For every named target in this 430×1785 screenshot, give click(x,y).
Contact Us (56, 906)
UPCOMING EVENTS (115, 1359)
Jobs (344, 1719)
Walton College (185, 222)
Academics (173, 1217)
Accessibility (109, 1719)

##############################

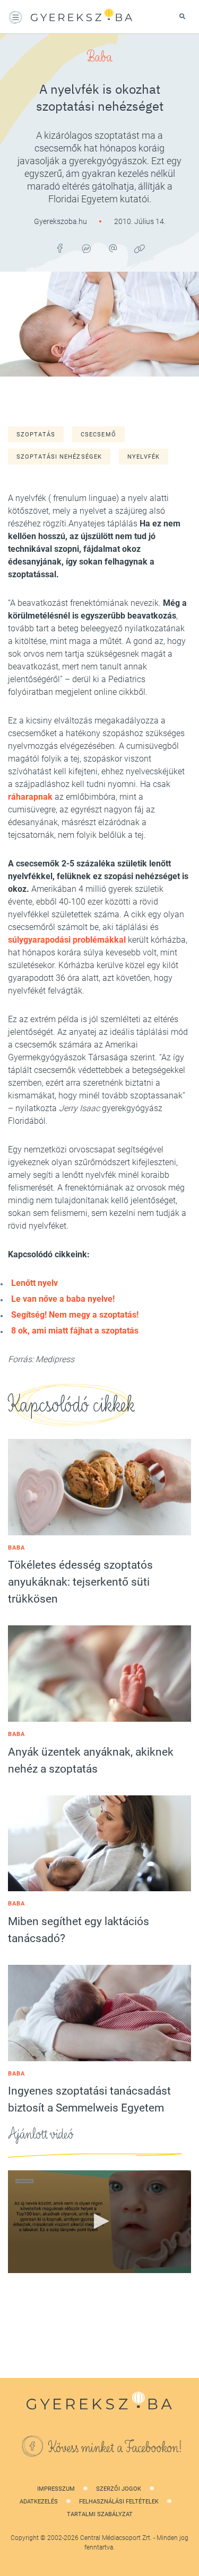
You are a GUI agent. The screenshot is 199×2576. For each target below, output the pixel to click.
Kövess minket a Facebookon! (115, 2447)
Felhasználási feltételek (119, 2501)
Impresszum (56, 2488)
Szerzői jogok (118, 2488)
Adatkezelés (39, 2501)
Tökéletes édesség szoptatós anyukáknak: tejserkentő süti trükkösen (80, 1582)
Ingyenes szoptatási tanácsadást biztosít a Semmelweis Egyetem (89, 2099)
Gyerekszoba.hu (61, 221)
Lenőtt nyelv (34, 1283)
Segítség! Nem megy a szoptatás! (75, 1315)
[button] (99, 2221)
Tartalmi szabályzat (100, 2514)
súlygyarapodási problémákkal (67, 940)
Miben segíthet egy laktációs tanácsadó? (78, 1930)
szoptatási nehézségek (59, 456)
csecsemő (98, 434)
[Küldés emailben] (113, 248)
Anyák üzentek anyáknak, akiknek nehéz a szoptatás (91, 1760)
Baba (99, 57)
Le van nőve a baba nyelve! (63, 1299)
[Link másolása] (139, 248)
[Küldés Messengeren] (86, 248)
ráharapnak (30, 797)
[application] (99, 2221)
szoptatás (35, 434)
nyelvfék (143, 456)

##############################

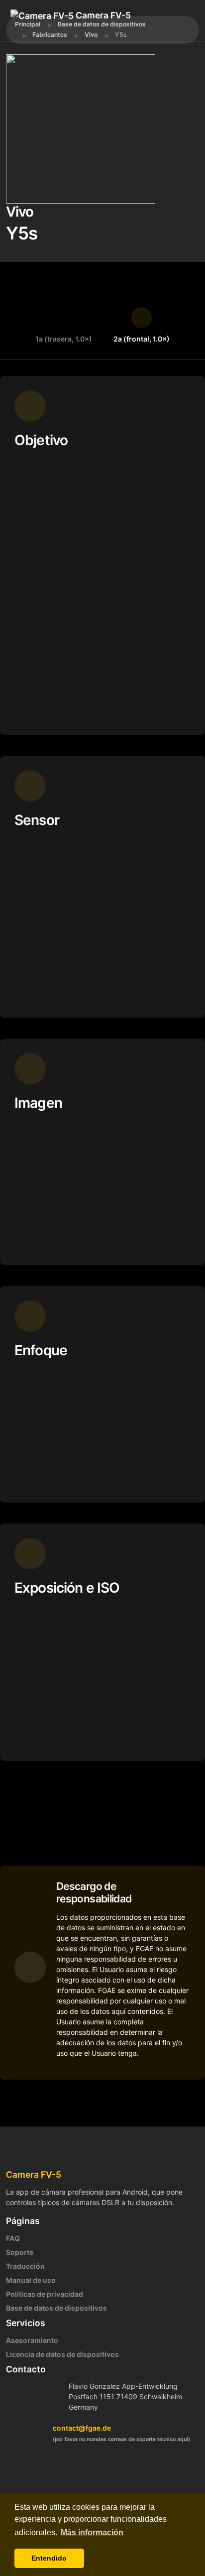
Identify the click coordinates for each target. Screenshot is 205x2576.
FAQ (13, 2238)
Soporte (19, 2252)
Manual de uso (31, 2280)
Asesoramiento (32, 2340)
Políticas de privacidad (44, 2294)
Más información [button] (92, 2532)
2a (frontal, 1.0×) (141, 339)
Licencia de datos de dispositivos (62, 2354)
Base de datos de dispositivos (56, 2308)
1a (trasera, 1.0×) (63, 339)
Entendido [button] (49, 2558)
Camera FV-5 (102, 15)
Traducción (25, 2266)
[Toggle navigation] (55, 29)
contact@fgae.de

##############################

[Task goal] Go through the material above and output exactly the lines from the one containing "Ingyenes szoptatási tanácsadást" through the one containing "nyelvfék (143, 456)".

[Answer section]
Ingyenes szoptatási tanácsadást biztosít a Semmelweis Egyetem (89, 2099)
Gyerekszoba.hu (61, 221)
Lenőtt nyelv (34, 1283)
Segítség! Nem megy a szoptatás! (75, 1315)
[button] (99, 2221)
Tartalmi szabályzat (100, 2514)
súlygyarapodási problémákkal (67, 940)
Miben segíthet egy laktációs tanácsadó? (78, 1930)
szoptatási nehézségek (59, 456)
csecsemő (98, 434)
[Küldés emailben] (113, 248)
Anyák üzentek anyáknak, akiknek nehéz a szoptatás (91, 1760)
Baba (99, 57)
Le van nőve a baba nyelve! (63, 1299)
[Link másolása] (139, 248)
[Küldés Messengeren] (86, 248)
ráharapnak (30, 797)
[application] (99, 2221)
szoptatás (35, 434)
nyelvfék (143, 456)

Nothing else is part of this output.